DATA TO USE Block Start

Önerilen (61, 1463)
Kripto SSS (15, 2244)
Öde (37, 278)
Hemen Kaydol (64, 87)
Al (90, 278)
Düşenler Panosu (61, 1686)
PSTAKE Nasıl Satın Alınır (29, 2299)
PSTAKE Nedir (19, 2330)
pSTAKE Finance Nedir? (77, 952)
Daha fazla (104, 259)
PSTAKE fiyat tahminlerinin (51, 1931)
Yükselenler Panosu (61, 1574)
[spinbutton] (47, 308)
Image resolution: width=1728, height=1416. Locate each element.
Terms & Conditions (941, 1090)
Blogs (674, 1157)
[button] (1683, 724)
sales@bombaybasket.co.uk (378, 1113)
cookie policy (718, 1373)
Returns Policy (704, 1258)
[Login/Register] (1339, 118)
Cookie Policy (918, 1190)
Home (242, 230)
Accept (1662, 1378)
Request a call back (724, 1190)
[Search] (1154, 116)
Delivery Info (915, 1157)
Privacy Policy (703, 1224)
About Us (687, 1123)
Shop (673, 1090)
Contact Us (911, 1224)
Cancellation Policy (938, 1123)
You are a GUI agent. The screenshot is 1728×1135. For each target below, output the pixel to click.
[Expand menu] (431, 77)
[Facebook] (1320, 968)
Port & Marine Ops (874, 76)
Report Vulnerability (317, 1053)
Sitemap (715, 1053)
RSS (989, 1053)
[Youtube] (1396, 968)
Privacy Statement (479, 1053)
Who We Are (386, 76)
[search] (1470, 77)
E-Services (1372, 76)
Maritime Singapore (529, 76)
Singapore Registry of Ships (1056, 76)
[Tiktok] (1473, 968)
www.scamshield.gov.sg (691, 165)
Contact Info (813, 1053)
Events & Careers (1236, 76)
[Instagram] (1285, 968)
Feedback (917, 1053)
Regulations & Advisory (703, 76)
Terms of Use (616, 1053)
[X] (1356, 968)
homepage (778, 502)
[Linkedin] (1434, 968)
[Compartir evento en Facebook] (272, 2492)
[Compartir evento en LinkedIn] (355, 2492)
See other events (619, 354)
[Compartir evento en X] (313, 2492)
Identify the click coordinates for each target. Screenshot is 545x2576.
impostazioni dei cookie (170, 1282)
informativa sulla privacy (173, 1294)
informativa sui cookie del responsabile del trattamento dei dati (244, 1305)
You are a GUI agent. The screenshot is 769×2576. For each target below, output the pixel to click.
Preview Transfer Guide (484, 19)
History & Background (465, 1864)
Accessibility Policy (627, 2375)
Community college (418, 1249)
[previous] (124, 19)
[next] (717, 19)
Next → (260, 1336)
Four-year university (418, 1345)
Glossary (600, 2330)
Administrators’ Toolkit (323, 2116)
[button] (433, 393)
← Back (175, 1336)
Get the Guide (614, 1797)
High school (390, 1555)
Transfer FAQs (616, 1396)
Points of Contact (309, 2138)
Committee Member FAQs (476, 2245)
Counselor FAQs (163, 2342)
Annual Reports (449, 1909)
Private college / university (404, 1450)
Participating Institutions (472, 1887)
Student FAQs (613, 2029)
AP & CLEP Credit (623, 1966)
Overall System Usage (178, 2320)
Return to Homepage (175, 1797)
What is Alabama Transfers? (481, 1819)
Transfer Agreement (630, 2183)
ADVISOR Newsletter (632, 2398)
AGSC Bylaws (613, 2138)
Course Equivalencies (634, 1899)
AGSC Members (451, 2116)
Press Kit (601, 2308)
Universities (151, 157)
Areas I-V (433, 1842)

DATA TO USE Block End

◆ TO DO: The listing above has to be repeated exactly, down to the last line.

◆ RESULT OF THIS TASK:
Önerilen (61, 1463)
Kripto SSS (15, 2244)
Öde (37, 278)
Hemen Kaydol (64, 87)
Al (90, 278)
Düşenler Panosu (61, 1686)
PSTAKE Nasıl Satın Alınır (29, 2299)
PSTAKE Nedir (19, 2330)
pSTAKE Finance Nedir? (77, 952)
Daha fazla (104, 259)
PSTAKE fiyat tahminlerinin (51, 1931)
Yükselenler Panosu (61, 1574)
[spinbutton] (47, 308)
Image resolution: width=1728, height=1416. Locate each element.
Terms & Conditions (941, 1090)
Blogs (674, 1157)
[button] (1683, 724)
sales@bombaybasket.co.uk (378, 1113)
cookie policy (718, 1373)
Returns Policy (704, 1258)
[Login/Register] (1339, 118)
Cookie Policy (918, 1190)
Home (242, 230)
Accept (1662, 1378)
Request a call back (724, 1190)
[Search] (1154, 116)
Delivery Info (915, 1157)
Privacy Policy (703, 1224)
About Us (687, 1123)
Shop (673, 1090)
Contact Us (911, 1224)
Cancellation Policy (938, 1123)
You are a GUI agent. The screenshot is 1728×1135. For each target below, output the pixel to click.
[Expand menu] (431, 77)
[Facebook] (1320, 968)
Port & Marine Ops (874, 76)
Report Vulnerability (317, 1053)
Sitemap (715, 1053)
RSS (989, 1053)
[Youtube] (1396, 968)
Privacy Statement (479, 1053)
Who We Are (386, 76)
[search] (1470, 77)
E-Services (1372, 76)
Maritime Singapore (529, 76)
Singapore Registry of Ships (1056, 76)
[Tiktok] (1473, 968)
www.scamshield.gov.sg (691, 165)
Contact Info (813, 1053)
Events & Careers (1236, 76)
[Instagram] (1285, 968)
Feedback (917, 1053)
Regulations & Advisory (703, 76)
Terms of Use (616, 1053)
[X] (1356, 968)
homepage (778, 502)
[Linkedin] (1434, 968)
[Compartir evento en Facebook] (272, 2492)
[Compartir evento en LinkedIn] (355, 2492)
See other events (619, 354)
[Compartir evento en X] (313, 2492)
Identify the click coordinates for each target. Screenshot is 545x2576.
impostazioni dei cookie (170, 1282)
informativa sulla privacy (173, 1294)
informativa sui cookie del responsabile del trattamento dei dati (244, 1305)
You are a GUI agent. The screenshot is 769×2576. For each target below, output the pixel to click.
Preview Transfer Guide (484, 19)
History & Background (465, 1864)
Accessibility Policy (627, 2375)
Community college (418, 1249)
[previous] (124, 19)
[next] (717, 19)
Next → (260, 1336)
Four-year university (418, 1345)
Glossary (600, 2330)
Administrators’ Toolkit (323, 2116)
[button] (433, 393)
← Back (175, 1336)
Get the Guide (614, 1797)
High school (390, 1555)
Transfer FAQs (616, 1396)
Points of Contact (309, 2138)
Committee Member FAQs (476, 2245)
Counselor FAQs (163, 2342)
Annual Reports (449, 1909)
Private college / university (404, 1450)
Participating Institutions (472, 1887)
Student FAQs (613, 2029)
AP & CLEP Credit (623, 1966)
Overall System Usage (178, 2320)
Return to Homepage (175, 1797)
What is Alabama Transfers? (481, 1819)
Transfer Agreement (630, 2183)
ADVISOR Newsletter (632, 2398)
AGSC Bylaws (613, 2138)
Course Equivalencies (634, 1899)
AGSC Members (451, 2116)
Press Kit (601, 2308)
Universities (151, 157)
Areas I-V (433, 1842)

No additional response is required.